C’est le cas de l’association américaine de Psychiatrie (APA) qui, jusqu’il y a peu, proposait une définition fédérant de nombreux spécialistes. Dans la quatrième édition de son manuel nosographique, le célèbre DSM-IV-TR (Diagnostic and Statistical Manual of Mental Disorders, 4th Edition, Text Revised), elle considère qu’il y a éjaculation précoce lorsque qu’elle survient avant que la personne ne le désire, mais seulement si elle se produit avant, pendant ou juste après l’intromission. ‘Juste après’ laisse donc une part de subjectivité, puisqu’elle ne précise pas de délai. L’APA ajoute en outre qu’il faut exclure les problèmes de rapidité éjaculatoire qui résulteraient d’une affection somatique comme une infection urogénitale, par exemple, ou de traitements médicamenteux, comme un sevrage aux opiacés. Enfin, l’Association considère qu’il faut tenir compte de paramètres qui peuvent influer sur la durée de la phase d’excitation comme l’âge, l’expérience, la nouveauté de la relation amoureuse et la fréquence des activités sexuelles. Si, en fonction de tous ces paramètres il est possible d’établir la réalité d’une éjaculation précoce, alors il faudrait déterminer si elle a toujours été présente (elle est alors primaire), ou si elle est apparue après une période de durée normale (elle est alors secondaire) ; elle peut aussi être sporadique, selon les situations et les partenaires.

La souffrance avant tout

Cette notion de temps n’étant pas déterminée, certains chercheurs, regroupés au sein de la Société internationale de médecine sexuelle (ISSM), ont proposé de considérer comme pathologique l’incapacité de l’homme de retenir l’éjaculation moins de 1 à 2 minutes après l’intromission. Au-delà, la durée serait considérée comme normale. Mais les cas peuvent fortement varier : à côté d’un homme qui jouirait moins de 2 minutes après la pénétration dans l’insatisfaction générale, il y a aussi l’homme qui serait capable de « tenir » 5, 8 voire 10 minutes, mais sans satisfaire pour autant sa partenaire et en serait donc frustré. Avec sa recherche et sa clinique, Philippe Kempeneers a pu se faire son idée : « Le premier critère à prendre en compte est certainement la frustration et la souffrance psychologique de l’homme et du couple.

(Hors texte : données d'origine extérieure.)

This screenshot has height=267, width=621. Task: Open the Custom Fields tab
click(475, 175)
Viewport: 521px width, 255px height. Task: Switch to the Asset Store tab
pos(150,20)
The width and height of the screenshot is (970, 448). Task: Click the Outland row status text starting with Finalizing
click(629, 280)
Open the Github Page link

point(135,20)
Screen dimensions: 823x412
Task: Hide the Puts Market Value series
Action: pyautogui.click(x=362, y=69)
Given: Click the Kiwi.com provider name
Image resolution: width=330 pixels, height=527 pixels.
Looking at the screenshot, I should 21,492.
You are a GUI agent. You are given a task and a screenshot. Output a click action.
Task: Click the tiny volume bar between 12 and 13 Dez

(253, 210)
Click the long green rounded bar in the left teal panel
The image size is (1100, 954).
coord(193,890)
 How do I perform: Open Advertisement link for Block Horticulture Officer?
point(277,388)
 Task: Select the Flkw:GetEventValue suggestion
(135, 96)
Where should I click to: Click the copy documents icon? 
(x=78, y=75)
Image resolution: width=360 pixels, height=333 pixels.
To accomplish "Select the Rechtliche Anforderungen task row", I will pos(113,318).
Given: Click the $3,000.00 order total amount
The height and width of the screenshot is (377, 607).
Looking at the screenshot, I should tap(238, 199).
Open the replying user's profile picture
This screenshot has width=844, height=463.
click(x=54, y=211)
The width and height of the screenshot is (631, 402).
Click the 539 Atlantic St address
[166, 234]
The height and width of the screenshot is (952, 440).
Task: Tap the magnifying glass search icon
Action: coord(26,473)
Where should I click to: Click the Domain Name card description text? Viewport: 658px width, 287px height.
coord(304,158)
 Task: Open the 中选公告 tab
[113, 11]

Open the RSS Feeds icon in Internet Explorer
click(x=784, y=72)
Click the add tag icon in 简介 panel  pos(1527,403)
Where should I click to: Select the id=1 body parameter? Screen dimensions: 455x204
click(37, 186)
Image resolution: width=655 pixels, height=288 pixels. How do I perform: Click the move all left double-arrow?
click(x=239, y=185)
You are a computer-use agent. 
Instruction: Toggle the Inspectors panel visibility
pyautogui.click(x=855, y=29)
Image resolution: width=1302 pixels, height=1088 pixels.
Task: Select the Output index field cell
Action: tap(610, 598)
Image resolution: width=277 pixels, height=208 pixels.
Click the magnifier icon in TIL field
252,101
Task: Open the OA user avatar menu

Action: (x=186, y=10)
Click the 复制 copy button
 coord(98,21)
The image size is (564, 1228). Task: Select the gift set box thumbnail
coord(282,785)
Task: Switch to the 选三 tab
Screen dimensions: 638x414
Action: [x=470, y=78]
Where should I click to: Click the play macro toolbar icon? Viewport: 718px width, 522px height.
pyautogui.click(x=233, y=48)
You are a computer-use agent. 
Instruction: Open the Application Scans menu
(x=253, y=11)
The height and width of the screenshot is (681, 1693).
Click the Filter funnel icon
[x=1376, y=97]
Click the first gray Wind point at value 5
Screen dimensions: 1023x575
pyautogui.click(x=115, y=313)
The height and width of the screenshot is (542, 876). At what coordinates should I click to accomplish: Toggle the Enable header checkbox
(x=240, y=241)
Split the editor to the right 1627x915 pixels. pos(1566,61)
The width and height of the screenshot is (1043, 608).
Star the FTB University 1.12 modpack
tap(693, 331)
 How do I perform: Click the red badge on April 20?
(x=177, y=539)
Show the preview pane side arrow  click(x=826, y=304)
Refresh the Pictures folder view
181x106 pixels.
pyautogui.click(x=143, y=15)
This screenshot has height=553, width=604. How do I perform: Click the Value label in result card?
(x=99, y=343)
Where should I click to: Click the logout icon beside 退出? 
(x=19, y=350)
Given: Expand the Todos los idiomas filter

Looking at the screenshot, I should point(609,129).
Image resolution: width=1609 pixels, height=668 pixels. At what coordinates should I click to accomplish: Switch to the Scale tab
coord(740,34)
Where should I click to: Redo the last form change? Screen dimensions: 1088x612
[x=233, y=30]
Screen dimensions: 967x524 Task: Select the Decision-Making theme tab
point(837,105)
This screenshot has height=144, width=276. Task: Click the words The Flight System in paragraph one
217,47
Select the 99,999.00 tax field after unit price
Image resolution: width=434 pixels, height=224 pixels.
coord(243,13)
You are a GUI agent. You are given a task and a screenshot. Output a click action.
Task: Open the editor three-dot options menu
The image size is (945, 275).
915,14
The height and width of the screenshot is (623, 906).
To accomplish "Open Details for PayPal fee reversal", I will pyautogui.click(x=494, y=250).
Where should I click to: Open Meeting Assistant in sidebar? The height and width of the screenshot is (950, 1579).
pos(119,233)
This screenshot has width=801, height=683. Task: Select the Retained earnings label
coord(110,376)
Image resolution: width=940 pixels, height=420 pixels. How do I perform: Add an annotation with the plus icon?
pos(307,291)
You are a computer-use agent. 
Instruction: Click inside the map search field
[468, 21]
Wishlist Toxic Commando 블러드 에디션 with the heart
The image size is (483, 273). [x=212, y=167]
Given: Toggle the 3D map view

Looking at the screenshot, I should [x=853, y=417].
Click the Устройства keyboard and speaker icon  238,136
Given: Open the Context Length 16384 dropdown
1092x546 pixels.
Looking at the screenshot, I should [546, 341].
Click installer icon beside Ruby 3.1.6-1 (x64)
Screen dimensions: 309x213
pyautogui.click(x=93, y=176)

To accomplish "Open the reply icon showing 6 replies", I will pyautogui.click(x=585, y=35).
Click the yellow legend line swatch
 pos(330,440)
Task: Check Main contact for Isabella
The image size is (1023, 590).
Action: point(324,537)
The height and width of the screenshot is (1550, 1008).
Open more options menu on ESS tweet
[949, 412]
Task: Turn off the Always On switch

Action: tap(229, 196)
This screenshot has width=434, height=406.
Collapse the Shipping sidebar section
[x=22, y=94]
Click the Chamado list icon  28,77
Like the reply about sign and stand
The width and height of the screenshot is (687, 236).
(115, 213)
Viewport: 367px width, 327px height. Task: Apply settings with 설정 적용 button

S’en tenir strictement à la durée n’est pas adéquat : quelle différence peut-on faire entre une pénétration qui dure 1 minute 40 et celle qui dure 2 minutes 20, l’une étant alors considérée comme pathologique, l’autre non ?"

(1) Kempeneers Ph., Bauwens S., Andrianne R., Lutter contre l'éjaculation précoce. Guide pratique, De Boeck Solal, 2015.